As Sydney basks in the hottest April weather ever the ARC Centre of Excellence for Climate Extremes opened at UNSW yesterday. The centre was one of three won by the university in the 2016 round and has $30 in federal funding (plus partner support) for seven years (CMM September 8 2016). The centre will model climate data, “to improve understanding of processes that trigger extreme weather and climate events.”

 

Appointments

Jane Hamilton is the new dean of business at La Trobe U. She moves up from professor of accounting at LTU.

Ben Eggleton becomes director of the University of Sydney Nano Institute. He is now director of the university’s Centre for Ultrahigh Bandwidth Devices for Optical Systems. Professor Eggleton won an ARC Linkage Grant in February to develop photonic technology for radar, electronic warfare and mobile comms.  He replaces Susan Pound who moves to a board career, including chair of the NSW Smart Sensing Network.

Laki Kondylas is the new head of strategic projects at Flinders University’s New Ventures Institute. He moves from the SA Department of State Development.

Friends of science to step out

The second annual March for Science is on Saturday, with marches in all state capitals, except Brisbane, plus Canberra, Townsville and Launceston.

Find research faster, especially if you’ve paid to read it

Clarivate Analytics (what was the Thomson Reuters IP operation, including Web of Science) has bought AI start-up, Kopernio, “to create the definitive publisher-neutral platform for research workflow and analysis for scientific researchers, publishers and institutions.”
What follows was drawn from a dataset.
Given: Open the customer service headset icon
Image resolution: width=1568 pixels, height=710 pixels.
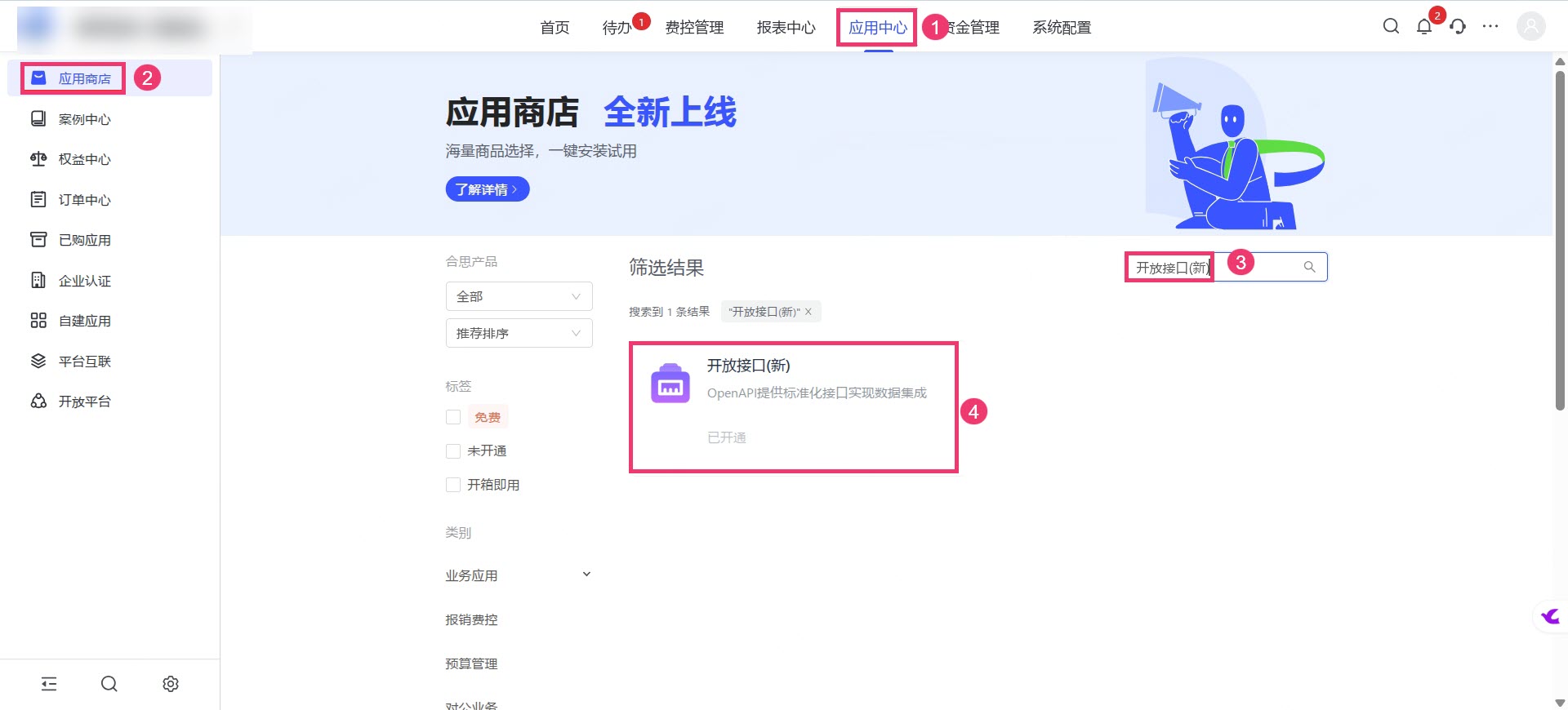Looking at the screenshot, I should (1458, 27).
It’s another example of the research publishing establishment providing value-adding that props up the existing pay-to-access model. Kopernio will use AI “to enable users to seamlessly access journal articles with just one-click.” But only,  in the first instance to journals they have paid access to. However, if they don’t it will, “suggest free, alternative legal versions of the content that might already exist on openly available platforms.” “Might” may well be the word that matters most.

Dolt of the day

Is CMM.  The royal who visited Federation U on Monday was the Earl of Wessex not Essex.